Le parole contano. E spesso diventano terreno per sterili battaglie ideologiche. Stavolta, a finire sotto accusa è il merito. Giorgia Meloni non ha neppure finito di annunciare la creazione del ministero dell’Istruzione e del merito che subito si sono alzati cori di protesta.

Evidentemente la sinistra, completamente sganciata dalla realtà e incapace di risollevarsi dal fallimento delle elezioni del 25 settembre, ha un problema ad accettare la meritocrazia: di chi primeggia a scuola, di chi ha talenti che chiedono di essere riconosciuti, di chi vince le consultazioni e viene chiamato a governare il Paese.

Per quale ragione il merito – che deriva da impegno, talento, competenze – dovrebbe essere disapprovato? Perché una società piatta, relegata nell’immobilismo, dovrebbe essere preferibile a una che offre maggiori opportunità a chi sa e sa fare meglio le cose?
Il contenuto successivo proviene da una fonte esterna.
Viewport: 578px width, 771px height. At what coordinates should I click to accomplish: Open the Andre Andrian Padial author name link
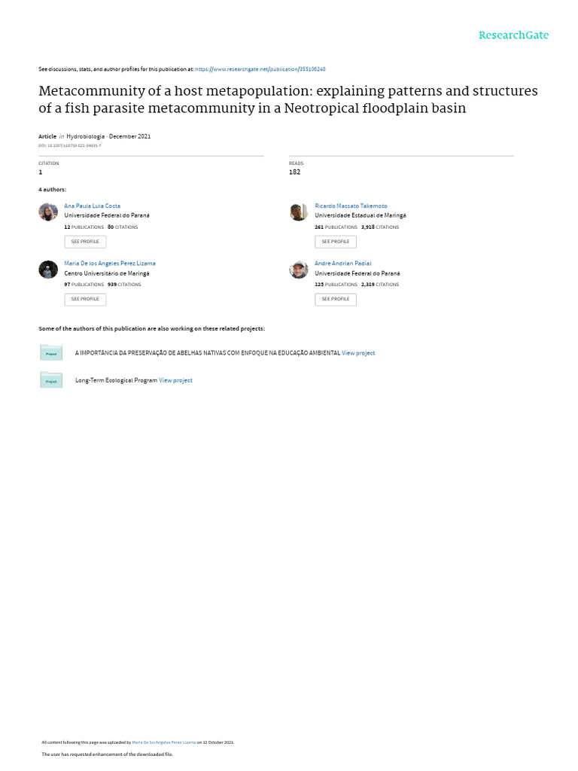point(342,264)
Oggi la sinistra vorrebbe far passare il merito come un concetto ad esclusivo appannaggio della destra ma ricordiamo che in campagna elettorale Enrico Letta, segretario del Pd, aveva parlato di merito quale criterio per differenziare gli stipendi degli insegnanti. Ora che una proposta del genere viene avanzata dalla fazione opposta, tutti a gridare allo scandalo.

Il problema è che alla questione ci si approccia in maniera ideologica e non pratica, dimenticando che è la stessa Costituzione italiana a sancire il concetto di merito come strumento si riscatto sociale. “I capaci e meritevoli – si legge all’articolo34 – anche se privi di mezzi, hanno diritto di raggiungere i gradi più alti degli studi”.
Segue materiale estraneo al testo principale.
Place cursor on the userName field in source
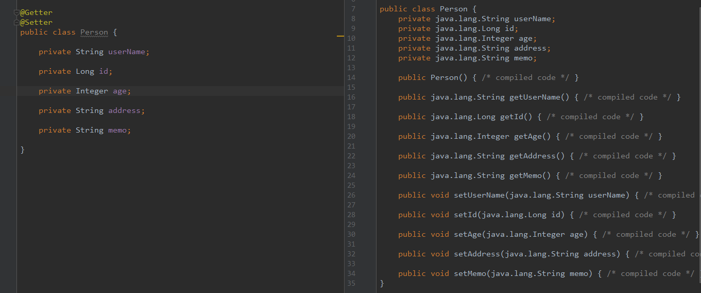701x293 pixels. [127, 52]
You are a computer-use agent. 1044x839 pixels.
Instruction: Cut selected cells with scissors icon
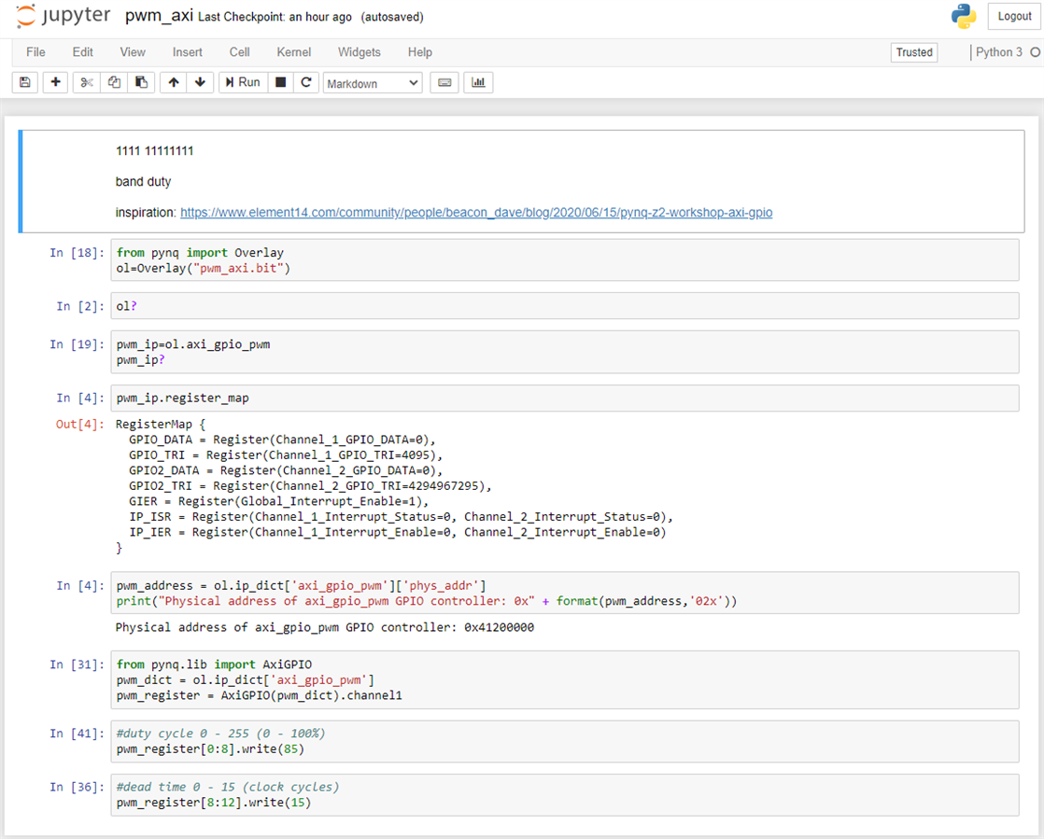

Che tradotto significa: i più meritevoli, al di là della loro provenienza sociale, possono ambire ad arrivare in alto perché lo Stato mette a loro disposizione gli strumenti per scalare la vetta. A questo punto, il merito diventa l’unica alternativa per elevarsi e dare un contributo qualitativo al Paese, ormai appiattito sull’ignoranza e bisognoso di leader capaci, a livello politico-istituzionale e imprenditoriale.